しかし現場での治療というものは、常に進化しています。今までの手法よりも優れた治療が生み出されれば、それによって治る患者さんも増えていく。ですから医学教育に携わるわれわれ大学としても、もっと積極的に新しい治療を生む「治療学」を推進するべきだし、それを担う人材⋯医学、薬学といったいろいろなバックグラウンドと、広い知識と視野を持った若い人材を育成する必要がある。そうした観点から始められたのが、このプログラムです。

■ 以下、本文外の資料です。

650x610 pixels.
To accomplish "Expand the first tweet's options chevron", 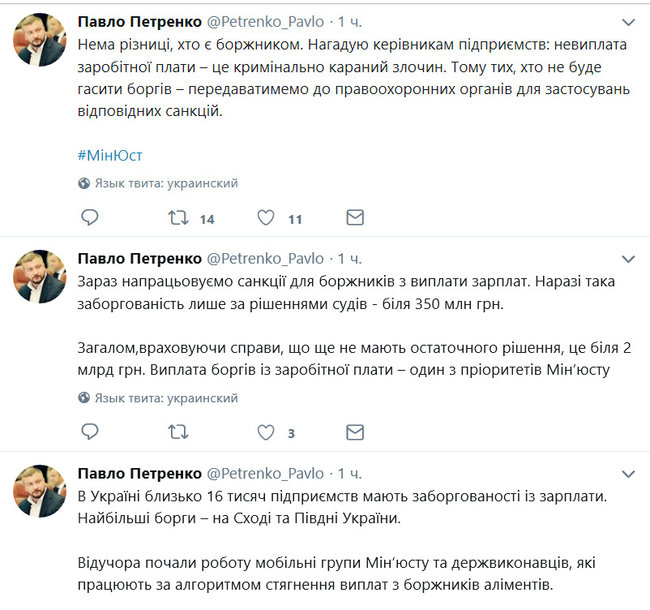I will click(x=628, y=22).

私自身はもともと内科医なのですが、今は臨床研究を専門分野としています。臨床研究はいろいろな専門職が集まり、ひとつのチームを作ってあたることになります。このチームのメンバーは一人ひとりがそれぞれのバックグラウンドを持ち、専門的な知識と役割をもっています。
研究を通して病気のメカニズムを明らかにし、「治す」方法を模索するというのは医学⋯医師の領域ではありますが、治療法として構築するためには、医師だけの力でできるものではありません。たとえば新たな治療を行うためには、まず臨床試験の前段階である「非臨床試験」を行いますが、この段階で、使用する薬物の効果や毒性などに関して、専門家の力が必要になります。臨床研究の段階では安全性を確認しながらステップを踏んでいき、少人数を対象とした試験を行ってから対象数を増やし、きちんとしたデータを出していく。

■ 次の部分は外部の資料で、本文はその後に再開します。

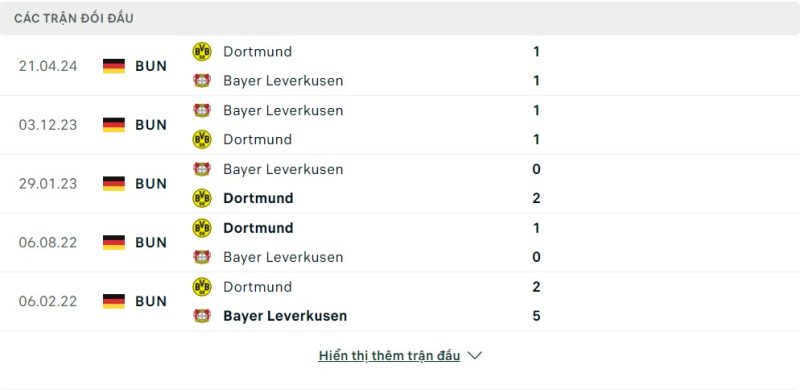
Task: Click Bayer Leverkusen crest in 06.02.22 match
Action: (202, 315)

こうした臨床領域のことは、通常の医学教育では学生時代に学ぶことがありません。しかしながら、若い時期から広い知識や情報、さらに研究から臨床へとつながる流れを知り、学ぶことのできるこのプログラムが、とても意義深いものとなるのです。
基礎を知り、臨床を知り、さらにその間をつなげることもできるというのは、非常に欲張ったものではあります。ですがそれができる人材、「治療学」に優れた人材は、学内でもリーダー的な存在になるでしょうし、将来の医療において大きな役割を担うことになるはずです。
「基礎から臨床へ」千葉大学ならではの強みを活かして
千葉大学では臨床試験が年間およそ100件ほど行われており、新しい治療学を確立しようとする動きは強まっています。基礎研究の結果を臨床研究に移し、さらに治療につなげていこうという流れです。今のところ、このポジションに立つ人材が非常に少ない。実際に、この仕事をしている人間というのは、全国的にも少ないのです。なぜか。そうした人材を「育てる仕組み」というものが充分ではないからです。
海外に目を向けてみると、たとえばアメリカなどでは大学内にそうしたシステムがあって、学外の企業などとも連携しながら、教育を施していく。ところが残念ながら、日本にはそこまでの環境ができあがっていない。そこを改善しない限り、日本の治療学は世界の流れから取り残されてしまいます。現時点でさえ、基礎論文の数は世界でもトップクラスなのに、臨床論文となると23位とかなり少ない。ここに大きな開きがあるのです。
基礎研究について日本は伝統的にしっかりしている。しかし臨床研究の重要性というものに気づくのが遅かったということがあります。遅ればせながら、今まで弱かった「治療学」という部分を発展させていかねばならないし、それができる人材を育てていくことが重要だと考えています。
学生一人ひとりがもっているバックグラウンドを大切に
このプログラムに参加する学生のみなさんは、すでに医学あるいは薬学のトレーニングを受けているわけですが、治療学というのはその上にさらにプラスされるものです。ですから彼らを指導するわれわれとしては、まず彼らが個々に持っているバックグラウンドを大切にし、その上で教育にあたることを重視したいと考えています。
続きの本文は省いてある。